Replacing debit interchange with a new fee?
18 April 2011
Over the weekend I read an open letter by Senator Durbin to JP Morgan Chase CEO Jamie Dimon regarding interchange fees. In the letter Senator Durbin sets outs his arguments for why the Senate was compelled to introduce debit interchange regulation, which overall makes a very interesting reading. One paragraph especially caught my eye (my Bold Italics highlighting): "Last year Congress decided that there should be reasonable regulatory constraints placed on Visa and MasterCard to ensure that they cannot use their market dominance to funnel excessive interchange fees to the nation's biggest banks. A strong bipartisan majority supported my amendment, which said that if Visa and MasterCard are going to fix fee rates on behalf of banks with over $10 billion in assets, those rates must be reasonable and proportional to the cost of processing the transaction. It is important to make clear that if Chase wants to set and charge its own fees in a competitive market environment, the amendment does not regulate those fees.
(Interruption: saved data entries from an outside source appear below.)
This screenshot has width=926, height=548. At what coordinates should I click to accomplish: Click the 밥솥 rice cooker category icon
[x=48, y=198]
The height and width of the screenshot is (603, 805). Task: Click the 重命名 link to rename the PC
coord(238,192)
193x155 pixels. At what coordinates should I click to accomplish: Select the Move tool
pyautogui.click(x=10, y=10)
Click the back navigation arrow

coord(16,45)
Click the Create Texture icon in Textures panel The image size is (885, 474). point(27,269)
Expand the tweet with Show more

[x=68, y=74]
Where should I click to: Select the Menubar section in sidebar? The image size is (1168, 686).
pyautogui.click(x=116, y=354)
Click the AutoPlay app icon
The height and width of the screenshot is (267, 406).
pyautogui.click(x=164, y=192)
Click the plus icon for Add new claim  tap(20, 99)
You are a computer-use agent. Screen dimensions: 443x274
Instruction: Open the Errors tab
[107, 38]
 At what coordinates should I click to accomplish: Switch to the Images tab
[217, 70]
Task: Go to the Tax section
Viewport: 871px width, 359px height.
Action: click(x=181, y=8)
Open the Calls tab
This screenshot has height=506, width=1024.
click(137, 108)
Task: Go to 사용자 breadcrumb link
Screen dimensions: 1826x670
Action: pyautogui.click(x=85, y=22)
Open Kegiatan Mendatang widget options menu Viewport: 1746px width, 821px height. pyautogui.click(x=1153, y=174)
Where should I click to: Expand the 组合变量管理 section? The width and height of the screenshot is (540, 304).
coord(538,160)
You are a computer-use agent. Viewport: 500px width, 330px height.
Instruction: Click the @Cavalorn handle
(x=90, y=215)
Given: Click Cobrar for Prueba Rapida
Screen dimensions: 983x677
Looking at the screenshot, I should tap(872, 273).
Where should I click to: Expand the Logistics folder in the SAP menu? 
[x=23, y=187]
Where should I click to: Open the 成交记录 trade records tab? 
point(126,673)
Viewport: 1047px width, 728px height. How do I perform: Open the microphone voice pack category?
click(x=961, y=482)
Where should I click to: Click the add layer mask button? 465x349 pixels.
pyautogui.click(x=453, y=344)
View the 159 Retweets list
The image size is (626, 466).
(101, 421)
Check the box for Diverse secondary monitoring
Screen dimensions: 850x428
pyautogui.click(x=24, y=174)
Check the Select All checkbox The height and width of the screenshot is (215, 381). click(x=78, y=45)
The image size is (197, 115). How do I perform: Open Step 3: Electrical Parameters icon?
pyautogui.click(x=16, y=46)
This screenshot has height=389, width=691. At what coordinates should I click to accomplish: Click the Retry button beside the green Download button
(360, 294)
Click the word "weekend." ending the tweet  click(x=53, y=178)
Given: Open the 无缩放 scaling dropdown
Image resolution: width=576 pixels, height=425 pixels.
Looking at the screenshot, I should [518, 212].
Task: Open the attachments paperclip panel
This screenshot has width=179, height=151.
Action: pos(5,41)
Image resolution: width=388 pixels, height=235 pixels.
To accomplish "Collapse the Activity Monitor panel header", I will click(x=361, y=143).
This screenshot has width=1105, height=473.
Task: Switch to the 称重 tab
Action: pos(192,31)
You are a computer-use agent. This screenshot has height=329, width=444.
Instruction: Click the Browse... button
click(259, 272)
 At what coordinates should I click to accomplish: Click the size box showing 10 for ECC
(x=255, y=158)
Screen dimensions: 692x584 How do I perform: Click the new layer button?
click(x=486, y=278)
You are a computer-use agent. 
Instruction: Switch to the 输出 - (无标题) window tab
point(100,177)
The only regulated fees are those fees that banks let card networks fix on their behalf." This got me thinking... does this mean that the issuers are free to introduce a new fee, which they could charge the acquirers in lieu of interchange, lets say an "authorisation" fee? Of course, any issuer who goes first faces to be at a competitive disadvantage to others, at least initially. The industry players don't have to collude to raise prices with various signalling techniques available to them and given the market clout of the largest issuers. I am sure there would be other challenges (e.g. technical, etc.), but is this completely out of the question? Why? What do you think?